▸ EXERCISE: Please repeat the material starting with the line with "Select the Unheated Space schedule title" and going on through the line with "Action: pyautogui.click(x=234, y=368)", putting "Choose" in place of "Select" and leaving everything else unchanged.

▸ THE INPUT:
######

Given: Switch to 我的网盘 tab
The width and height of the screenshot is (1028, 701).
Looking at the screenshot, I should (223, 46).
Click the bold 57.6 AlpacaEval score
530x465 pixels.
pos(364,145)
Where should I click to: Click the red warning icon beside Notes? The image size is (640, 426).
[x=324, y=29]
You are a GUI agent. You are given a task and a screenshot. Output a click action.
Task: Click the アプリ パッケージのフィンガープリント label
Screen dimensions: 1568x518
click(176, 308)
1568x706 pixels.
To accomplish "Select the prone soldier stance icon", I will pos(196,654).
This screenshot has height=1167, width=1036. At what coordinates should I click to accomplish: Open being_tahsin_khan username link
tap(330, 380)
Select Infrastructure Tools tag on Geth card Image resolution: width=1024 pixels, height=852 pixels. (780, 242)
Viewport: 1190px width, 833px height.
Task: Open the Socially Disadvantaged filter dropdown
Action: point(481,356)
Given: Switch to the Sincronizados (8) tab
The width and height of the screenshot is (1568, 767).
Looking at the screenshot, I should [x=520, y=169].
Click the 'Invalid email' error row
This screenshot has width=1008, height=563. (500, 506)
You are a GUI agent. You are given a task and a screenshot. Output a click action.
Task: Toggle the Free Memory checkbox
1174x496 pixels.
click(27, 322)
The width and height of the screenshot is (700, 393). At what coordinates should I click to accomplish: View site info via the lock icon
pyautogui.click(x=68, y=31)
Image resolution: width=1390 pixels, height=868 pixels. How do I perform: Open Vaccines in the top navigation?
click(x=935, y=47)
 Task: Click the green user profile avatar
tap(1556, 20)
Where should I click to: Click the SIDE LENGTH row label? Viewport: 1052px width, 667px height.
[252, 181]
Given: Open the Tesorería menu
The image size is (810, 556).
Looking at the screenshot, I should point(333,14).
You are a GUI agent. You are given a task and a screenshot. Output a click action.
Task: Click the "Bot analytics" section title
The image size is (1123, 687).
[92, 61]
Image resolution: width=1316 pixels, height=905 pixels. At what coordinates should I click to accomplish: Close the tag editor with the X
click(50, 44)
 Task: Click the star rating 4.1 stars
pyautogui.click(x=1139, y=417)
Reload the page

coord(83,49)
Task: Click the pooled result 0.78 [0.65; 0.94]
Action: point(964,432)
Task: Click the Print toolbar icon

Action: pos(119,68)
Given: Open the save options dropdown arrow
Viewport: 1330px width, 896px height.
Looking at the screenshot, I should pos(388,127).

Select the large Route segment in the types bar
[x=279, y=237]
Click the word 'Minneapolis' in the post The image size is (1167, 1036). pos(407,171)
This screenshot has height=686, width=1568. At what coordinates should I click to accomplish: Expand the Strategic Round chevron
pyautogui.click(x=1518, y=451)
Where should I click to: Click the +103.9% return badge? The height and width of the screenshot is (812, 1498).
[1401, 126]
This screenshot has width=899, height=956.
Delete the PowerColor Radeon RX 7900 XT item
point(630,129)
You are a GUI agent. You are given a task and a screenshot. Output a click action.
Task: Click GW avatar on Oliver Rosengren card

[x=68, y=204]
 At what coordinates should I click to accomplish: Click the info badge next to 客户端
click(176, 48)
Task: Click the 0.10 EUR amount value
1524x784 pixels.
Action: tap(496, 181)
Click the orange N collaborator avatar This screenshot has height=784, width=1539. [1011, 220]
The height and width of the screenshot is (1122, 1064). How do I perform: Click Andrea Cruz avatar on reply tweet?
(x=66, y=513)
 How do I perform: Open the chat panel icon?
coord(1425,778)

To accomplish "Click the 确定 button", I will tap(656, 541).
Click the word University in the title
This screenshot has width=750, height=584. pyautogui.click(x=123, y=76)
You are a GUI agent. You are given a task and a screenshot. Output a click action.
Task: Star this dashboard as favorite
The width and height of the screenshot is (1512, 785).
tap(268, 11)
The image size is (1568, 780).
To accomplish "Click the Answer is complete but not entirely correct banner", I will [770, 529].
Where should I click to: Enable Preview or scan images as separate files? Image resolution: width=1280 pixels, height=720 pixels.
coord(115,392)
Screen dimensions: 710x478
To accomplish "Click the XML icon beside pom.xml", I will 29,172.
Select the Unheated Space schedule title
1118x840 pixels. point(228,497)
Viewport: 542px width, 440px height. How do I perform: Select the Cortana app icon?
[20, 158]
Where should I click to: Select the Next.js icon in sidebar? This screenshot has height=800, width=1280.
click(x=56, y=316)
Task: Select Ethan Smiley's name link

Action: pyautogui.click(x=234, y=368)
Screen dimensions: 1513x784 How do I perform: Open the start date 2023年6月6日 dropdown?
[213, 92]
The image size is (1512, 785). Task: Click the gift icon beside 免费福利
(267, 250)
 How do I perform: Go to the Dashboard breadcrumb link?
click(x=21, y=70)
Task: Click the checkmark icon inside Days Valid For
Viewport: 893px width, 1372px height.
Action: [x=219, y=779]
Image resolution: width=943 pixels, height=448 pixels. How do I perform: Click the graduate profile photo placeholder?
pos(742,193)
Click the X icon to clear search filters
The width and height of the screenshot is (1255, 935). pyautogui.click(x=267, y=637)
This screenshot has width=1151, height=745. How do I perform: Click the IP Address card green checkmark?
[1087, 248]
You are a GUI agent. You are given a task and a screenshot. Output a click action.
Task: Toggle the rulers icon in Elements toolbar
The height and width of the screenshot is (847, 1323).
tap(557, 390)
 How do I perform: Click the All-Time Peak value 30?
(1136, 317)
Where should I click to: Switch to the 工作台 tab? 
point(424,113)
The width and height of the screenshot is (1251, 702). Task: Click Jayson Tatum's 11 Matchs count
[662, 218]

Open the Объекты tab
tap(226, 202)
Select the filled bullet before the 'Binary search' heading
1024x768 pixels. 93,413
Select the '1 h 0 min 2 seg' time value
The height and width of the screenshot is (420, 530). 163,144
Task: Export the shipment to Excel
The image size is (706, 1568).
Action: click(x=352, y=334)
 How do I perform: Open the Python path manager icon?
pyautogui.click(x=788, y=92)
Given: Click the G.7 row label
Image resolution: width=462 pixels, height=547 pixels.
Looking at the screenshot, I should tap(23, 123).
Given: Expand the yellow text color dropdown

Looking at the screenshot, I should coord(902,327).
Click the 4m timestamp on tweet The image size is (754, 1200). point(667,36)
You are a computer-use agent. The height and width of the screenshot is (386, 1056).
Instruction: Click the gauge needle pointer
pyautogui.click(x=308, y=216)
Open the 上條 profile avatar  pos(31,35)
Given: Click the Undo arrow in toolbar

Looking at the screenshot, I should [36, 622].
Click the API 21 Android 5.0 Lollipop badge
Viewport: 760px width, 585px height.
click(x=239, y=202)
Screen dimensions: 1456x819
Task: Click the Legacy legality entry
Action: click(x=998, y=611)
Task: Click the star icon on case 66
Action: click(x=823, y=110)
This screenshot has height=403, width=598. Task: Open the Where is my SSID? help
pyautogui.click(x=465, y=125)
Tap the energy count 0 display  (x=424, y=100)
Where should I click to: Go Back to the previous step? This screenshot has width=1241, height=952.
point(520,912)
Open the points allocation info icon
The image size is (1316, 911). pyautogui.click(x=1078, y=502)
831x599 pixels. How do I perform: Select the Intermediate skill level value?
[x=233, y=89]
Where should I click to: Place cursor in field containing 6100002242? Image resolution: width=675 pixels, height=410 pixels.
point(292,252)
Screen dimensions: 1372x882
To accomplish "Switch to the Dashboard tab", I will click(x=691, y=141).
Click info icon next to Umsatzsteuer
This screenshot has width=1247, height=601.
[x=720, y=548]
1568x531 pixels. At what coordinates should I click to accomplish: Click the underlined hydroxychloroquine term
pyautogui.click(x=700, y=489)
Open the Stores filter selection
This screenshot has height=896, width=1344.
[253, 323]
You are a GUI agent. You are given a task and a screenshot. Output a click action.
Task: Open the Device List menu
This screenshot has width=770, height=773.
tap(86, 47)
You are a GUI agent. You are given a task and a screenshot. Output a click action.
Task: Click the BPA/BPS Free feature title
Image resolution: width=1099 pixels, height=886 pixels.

######

▸ ANSWER BELOW:
Choose the Unheated Space schedule title
1118x840 pixels. point(228,497)
Viewport: 542px width, 440px height. How do I perform: Choose the Cortana app icon?
[20, 158]
Where should I click to: Choose the Next.js icon in sidebar? This screenshot has height=800, width=1280.
click(x=56, y=316)
Task: Choose Ethan Smiley's name link

Action: pyautogui.click(x=234, y=368)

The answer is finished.